La variedad de tensiones que se acumulan en las aulas y en torno a ellas a veces alcanza tal intensidad y complejidad que, desafortunadamente, ya no resulta novedoso que trasciendan sucesos en los que las personas responsables del centro se ven superadas por las situaciones y deben recurrir a la policía para que contenga la agresividad desatada (así ha sucedido en países tan aparentemente desarrollados como Estados Unidos, Alemania o Japón).
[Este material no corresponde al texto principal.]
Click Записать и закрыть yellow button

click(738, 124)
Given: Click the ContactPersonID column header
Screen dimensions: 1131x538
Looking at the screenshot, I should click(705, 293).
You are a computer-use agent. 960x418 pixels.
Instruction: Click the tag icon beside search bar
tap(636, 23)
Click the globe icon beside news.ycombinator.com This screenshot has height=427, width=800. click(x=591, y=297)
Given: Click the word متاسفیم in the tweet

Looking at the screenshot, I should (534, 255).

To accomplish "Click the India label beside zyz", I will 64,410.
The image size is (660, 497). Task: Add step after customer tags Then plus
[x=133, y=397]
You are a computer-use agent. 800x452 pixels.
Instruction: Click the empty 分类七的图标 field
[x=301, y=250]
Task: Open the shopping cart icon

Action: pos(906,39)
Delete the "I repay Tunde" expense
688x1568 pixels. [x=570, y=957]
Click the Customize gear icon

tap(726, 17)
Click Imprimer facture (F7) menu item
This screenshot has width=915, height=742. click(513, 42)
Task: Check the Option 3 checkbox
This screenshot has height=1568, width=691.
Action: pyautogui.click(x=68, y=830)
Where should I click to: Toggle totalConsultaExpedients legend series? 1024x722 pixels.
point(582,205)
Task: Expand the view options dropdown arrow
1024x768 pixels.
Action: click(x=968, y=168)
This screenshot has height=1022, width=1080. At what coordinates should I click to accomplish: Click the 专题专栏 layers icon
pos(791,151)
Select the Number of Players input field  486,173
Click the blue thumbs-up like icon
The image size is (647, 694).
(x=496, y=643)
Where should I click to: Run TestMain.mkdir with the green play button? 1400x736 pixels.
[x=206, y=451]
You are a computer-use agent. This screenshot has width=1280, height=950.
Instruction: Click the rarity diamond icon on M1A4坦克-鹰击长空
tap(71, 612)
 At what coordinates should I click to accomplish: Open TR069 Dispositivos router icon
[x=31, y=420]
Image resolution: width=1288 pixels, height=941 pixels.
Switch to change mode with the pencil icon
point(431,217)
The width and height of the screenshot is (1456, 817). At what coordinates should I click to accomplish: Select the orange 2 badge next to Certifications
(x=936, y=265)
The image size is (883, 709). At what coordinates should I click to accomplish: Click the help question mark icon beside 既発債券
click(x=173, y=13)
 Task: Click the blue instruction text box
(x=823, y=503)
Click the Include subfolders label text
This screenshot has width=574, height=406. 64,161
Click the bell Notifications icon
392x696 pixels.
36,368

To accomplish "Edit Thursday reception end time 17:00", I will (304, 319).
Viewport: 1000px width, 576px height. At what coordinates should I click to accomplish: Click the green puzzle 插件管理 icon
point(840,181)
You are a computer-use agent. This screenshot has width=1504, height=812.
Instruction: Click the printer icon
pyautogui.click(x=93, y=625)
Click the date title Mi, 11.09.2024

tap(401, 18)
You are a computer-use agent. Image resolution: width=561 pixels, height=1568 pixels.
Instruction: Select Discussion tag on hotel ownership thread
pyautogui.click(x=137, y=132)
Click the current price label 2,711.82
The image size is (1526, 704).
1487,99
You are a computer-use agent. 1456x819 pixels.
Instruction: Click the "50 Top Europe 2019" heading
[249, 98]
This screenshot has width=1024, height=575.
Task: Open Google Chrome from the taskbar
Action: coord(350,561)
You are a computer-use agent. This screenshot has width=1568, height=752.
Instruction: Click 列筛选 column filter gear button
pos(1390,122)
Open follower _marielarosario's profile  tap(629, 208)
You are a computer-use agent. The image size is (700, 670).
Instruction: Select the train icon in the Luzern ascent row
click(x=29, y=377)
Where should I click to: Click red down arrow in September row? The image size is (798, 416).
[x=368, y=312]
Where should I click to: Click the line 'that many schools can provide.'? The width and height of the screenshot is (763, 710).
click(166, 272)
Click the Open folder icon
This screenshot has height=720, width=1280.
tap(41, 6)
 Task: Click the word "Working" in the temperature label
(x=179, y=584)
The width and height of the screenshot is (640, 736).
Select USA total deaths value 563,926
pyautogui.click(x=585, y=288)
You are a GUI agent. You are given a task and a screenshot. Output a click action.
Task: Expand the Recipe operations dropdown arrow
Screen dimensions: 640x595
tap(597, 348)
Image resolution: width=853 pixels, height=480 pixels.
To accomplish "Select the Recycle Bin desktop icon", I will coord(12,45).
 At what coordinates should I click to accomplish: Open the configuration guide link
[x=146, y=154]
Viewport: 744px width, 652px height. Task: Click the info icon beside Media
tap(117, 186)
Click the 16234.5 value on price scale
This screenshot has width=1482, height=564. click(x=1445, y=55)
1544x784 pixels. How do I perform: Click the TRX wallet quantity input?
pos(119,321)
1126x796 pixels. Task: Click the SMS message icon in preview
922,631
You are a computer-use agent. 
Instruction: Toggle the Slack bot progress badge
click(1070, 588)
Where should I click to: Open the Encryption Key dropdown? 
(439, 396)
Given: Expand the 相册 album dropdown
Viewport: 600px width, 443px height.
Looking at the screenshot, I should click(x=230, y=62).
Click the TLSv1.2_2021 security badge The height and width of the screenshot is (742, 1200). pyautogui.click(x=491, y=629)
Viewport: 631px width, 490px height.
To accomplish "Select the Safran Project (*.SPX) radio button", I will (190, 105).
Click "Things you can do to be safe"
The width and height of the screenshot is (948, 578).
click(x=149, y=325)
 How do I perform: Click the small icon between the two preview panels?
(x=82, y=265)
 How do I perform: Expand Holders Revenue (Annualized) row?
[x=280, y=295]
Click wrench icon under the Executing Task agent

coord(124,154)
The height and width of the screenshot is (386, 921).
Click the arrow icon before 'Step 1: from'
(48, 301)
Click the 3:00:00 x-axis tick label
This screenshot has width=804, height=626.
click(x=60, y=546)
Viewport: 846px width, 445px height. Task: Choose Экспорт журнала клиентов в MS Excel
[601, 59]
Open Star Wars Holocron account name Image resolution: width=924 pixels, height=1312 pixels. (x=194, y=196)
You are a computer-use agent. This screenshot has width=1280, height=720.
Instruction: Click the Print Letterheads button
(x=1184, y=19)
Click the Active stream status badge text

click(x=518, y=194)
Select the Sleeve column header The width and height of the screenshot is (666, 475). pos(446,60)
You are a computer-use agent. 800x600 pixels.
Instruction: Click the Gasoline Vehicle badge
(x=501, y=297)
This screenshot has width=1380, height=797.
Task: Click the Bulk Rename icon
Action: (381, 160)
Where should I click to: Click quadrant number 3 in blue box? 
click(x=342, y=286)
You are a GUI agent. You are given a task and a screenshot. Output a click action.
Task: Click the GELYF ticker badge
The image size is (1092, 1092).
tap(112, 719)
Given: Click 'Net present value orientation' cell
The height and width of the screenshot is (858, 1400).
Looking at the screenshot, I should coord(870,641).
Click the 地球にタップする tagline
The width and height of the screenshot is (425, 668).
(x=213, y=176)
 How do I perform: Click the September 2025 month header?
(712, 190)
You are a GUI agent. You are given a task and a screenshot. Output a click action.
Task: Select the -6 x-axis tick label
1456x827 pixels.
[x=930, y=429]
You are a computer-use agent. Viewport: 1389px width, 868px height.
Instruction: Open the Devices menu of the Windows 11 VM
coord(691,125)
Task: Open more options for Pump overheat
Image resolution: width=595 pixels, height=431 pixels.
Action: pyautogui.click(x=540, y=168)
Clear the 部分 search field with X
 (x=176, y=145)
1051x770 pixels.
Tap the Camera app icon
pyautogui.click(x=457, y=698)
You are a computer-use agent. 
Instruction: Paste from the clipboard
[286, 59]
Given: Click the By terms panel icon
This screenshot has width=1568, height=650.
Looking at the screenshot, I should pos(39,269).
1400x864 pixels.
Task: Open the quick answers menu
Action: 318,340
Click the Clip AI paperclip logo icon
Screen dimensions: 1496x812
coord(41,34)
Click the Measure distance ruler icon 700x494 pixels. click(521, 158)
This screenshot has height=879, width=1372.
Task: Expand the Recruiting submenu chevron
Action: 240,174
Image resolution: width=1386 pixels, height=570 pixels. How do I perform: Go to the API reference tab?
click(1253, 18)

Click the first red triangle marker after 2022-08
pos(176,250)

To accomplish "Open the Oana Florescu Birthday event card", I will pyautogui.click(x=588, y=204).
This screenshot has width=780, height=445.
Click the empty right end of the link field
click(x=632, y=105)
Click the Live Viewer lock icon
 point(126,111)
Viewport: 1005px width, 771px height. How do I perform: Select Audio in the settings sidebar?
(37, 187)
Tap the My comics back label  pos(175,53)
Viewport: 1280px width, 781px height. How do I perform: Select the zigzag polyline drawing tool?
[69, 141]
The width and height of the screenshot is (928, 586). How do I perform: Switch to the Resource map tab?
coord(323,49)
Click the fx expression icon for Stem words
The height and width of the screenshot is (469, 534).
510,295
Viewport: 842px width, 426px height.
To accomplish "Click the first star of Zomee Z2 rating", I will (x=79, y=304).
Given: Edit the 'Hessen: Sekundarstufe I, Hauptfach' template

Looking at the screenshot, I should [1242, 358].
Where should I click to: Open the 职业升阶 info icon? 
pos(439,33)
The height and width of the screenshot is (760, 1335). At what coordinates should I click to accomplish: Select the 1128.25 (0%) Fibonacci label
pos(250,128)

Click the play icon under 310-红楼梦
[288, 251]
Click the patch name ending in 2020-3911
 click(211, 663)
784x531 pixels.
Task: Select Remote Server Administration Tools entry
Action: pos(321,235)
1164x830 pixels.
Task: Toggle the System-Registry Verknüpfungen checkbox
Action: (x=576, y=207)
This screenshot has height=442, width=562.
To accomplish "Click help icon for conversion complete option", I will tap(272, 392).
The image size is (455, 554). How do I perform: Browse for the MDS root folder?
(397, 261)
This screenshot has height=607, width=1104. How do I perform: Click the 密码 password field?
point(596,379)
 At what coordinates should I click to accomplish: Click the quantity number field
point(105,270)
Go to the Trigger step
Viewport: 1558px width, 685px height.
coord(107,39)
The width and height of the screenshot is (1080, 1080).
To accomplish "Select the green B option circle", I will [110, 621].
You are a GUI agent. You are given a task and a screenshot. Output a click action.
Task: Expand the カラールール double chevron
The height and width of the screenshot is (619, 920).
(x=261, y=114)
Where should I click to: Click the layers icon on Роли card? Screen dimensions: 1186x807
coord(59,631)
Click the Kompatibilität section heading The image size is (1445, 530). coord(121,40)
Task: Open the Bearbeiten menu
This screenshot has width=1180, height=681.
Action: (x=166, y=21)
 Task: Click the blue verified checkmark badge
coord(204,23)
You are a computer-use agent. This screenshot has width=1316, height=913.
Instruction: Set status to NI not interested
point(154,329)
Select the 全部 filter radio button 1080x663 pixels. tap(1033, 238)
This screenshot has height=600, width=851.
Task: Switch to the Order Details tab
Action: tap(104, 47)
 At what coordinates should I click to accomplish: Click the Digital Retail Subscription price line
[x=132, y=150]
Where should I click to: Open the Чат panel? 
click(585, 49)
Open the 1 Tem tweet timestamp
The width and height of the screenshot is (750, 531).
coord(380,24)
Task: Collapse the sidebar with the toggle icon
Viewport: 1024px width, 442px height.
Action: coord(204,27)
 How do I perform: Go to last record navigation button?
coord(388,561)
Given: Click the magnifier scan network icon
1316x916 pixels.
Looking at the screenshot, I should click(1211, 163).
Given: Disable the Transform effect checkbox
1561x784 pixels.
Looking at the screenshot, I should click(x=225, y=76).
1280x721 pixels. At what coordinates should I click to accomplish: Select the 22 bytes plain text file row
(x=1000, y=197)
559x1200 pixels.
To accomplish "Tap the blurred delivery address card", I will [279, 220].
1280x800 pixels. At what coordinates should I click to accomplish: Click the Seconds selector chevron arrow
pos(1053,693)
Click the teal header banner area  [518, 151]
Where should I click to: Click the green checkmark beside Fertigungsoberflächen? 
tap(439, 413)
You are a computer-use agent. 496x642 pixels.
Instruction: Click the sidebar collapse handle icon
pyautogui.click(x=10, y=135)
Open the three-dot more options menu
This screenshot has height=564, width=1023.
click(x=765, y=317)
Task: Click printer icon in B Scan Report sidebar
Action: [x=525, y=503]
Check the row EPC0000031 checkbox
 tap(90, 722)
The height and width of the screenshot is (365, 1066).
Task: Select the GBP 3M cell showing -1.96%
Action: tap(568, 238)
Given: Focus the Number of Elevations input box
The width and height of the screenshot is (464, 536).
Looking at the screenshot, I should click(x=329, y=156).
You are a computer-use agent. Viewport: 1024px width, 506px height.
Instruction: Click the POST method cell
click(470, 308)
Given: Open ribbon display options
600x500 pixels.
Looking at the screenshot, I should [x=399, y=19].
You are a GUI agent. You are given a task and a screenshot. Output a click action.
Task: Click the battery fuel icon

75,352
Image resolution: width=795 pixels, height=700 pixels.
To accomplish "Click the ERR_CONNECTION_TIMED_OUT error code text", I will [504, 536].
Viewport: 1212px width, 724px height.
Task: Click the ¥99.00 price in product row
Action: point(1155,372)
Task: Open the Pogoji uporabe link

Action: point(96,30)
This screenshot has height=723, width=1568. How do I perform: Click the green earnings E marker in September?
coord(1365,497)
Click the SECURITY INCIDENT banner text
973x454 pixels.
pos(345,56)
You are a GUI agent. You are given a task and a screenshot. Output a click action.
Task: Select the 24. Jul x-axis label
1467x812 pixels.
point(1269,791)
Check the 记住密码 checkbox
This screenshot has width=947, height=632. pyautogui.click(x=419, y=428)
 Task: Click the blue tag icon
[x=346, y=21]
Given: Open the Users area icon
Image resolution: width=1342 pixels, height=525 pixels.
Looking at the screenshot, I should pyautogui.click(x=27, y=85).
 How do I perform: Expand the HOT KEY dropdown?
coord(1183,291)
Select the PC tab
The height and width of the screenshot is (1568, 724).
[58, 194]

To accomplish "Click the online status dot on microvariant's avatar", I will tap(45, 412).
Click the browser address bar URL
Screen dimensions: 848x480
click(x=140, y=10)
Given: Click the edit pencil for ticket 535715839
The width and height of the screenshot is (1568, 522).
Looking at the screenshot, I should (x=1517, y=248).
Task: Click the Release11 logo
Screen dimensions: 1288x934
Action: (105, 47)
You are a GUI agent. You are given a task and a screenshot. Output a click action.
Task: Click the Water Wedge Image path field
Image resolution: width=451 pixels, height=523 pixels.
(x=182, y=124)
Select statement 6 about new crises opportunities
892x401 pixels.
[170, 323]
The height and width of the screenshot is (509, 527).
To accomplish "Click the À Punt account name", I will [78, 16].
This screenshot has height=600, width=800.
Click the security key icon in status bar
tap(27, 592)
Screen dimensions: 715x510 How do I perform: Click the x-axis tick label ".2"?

Ante la multiplicidad de factores que inciden en la “buena salud” de la convivencia escolar, resulta evidente que, para revertir el cáncer de la agresividad en los centros escolares, hace falta un análisis que no solo se circunscriba a los aspectos curriculares, sino a otros, tales como la disposición de espacios, la regulación de las normas de convivencia, la potenciación de las relaciones con las familias y la comunidad… Sin duda, en nuestros sistema educativo existen suficientes elementos para desarrollar estas “vacunas” contra la violencia escolar y evitar llegar a los niveles de agresividad que se ponen de manifiesto en otras áreas del planeta. La cuestión es si las estamos aplicando con la suficiente sistematicidad y eficacia para que los centros resulten ecosistemas sanos en los que se formen ciudadanos y ciudadanas que transformen la actual sociedad competitiva y agresiva en un entramado con mayor cabida para la cooperación, la solidaridad y el respeto.